● Texto seleccionado:

◆ ◆ ◆

Yo soy científico y huyo de la superstición, pero reconozco que hoy en día hay cosas que la ciencia no puede explicar. Como lo que me ha ocurrido con mi begonia. Con mi begonia, tiene que haber alguna explicación racional o ser una casualidad como otra cualquiera.
Hace dos años que sembré mi patio. Para hacerlo, le pedí a mis amigos que me trajeran plantas de su casa, de forma que recordara algo de ellos cuando las ciudara: el ficus me lo trajo Paco; la cinta, Carmen; el aloe vera, Lucía; la falsa parra, Javi; el cactus rojo, los chicos del hospital y así, muchas más.
Entonces, una paciente me regaló un trozo de su begonia. Yo lo planté en un tiesto, donde se mantuvo moribundo mientras que sus compañeras crecían rápidamente. Mientras que la paciente pasaba por una enfermedad de muchos meses, la begonia permaneció inmutable. Finalmente, la paciente se acabó operando y se curó y, como por arte de magia o por simple sugestión, aquella misma tarde de la operación, noté que la begonia había empezado a crecer y que estaba cuajada de capullos.
Es verdad que hay una gran variedad de begonias y que pueden florecer en cualquier época del año; así que me sonreí por la casualidad de que la planta hubiera decidido reaccionar precisamente aquel día después de diez meses de hibernación. Desde aquel día, la planta ocupa un sitio importante en mi jardín y muchas visitas no dudan en elogiar su vitalidad.
Hace unos días, ofrecí un esqueje de ella.
-Si tanto te gusta la begonia, llévate un trozo. Prende fácilmente.
-Huy, no, qué va. Yo no me llevo begonia.
-¿Por qué?

◆ ◆ ◆

[Entradas de datos almacenados]
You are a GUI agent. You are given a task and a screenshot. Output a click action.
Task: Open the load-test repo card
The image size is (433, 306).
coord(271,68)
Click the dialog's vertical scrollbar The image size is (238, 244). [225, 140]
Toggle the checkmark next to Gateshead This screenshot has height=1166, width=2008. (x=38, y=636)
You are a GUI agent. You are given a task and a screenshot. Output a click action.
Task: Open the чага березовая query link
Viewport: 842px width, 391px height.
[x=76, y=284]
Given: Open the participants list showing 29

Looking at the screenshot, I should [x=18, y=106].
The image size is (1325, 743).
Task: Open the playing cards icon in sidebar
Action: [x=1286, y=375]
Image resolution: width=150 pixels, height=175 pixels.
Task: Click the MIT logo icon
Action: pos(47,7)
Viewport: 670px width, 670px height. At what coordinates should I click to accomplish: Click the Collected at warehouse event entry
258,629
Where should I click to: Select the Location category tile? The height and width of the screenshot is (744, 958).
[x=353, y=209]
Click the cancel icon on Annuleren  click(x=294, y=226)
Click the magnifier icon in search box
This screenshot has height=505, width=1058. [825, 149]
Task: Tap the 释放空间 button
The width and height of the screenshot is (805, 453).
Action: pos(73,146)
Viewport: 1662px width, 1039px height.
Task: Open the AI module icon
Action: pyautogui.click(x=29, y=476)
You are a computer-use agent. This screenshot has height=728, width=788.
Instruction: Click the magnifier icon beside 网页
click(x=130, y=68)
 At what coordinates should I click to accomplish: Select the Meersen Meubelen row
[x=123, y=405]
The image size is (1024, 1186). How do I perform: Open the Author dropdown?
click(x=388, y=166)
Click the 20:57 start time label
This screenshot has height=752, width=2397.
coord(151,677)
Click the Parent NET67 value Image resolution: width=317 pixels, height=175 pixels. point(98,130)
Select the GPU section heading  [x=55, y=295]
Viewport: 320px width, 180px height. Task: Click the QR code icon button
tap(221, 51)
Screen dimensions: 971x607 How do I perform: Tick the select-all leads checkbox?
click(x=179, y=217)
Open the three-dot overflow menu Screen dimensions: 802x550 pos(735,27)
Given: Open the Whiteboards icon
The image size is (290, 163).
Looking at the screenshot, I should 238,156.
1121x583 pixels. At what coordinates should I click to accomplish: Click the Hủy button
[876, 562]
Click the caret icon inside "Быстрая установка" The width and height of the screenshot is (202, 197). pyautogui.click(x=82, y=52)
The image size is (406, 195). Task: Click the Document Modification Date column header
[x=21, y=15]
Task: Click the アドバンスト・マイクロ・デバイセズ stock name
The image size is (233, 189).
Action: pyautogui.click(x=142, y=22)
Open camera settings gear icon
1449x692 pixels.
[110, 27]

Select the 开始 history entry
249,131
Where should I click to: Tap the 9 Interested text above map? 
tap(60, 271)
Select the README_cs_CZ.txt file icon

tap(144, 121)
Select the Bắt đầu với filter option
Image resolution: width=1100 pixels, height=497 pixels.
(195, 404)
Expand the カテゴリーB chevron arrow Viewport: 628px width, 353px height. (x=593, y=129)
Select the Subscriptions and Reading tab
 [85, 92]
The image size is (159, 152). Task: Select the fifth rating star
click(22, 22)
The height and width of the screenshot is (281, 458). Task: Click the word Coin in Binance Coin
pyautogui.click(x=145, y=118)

◆ ◆ ◆

● Actividades:
(1) Resume el relato de la begonia en dos oraciones.
(2) Responde a estas preguntas sobre el relato de la begonia:
(a) ¿Quién le trajo al narrador el ficus?
(b) ¿Dónde plantó el narrador el trozo de begonia?
(c) ¿Cuántos meses de hibernación llevaba la planta cuando reaccionó?

● Respuestas en orden:
(1) El narrador, que se declara científico, cuenta que una paciente le regaló un trozo de su begonia, que se mantuvo moribundo en un tiesto mientras ella pasaba por una enfermedad de muchos meses. La misma tarde en que la paciente se operó y se curó, la begonia empezó a crecer cuajada de capullos, y él se sonrió por la casualidad.

(2)
(a) Paco.
(b) En un tiesto.
(c) Diez meses.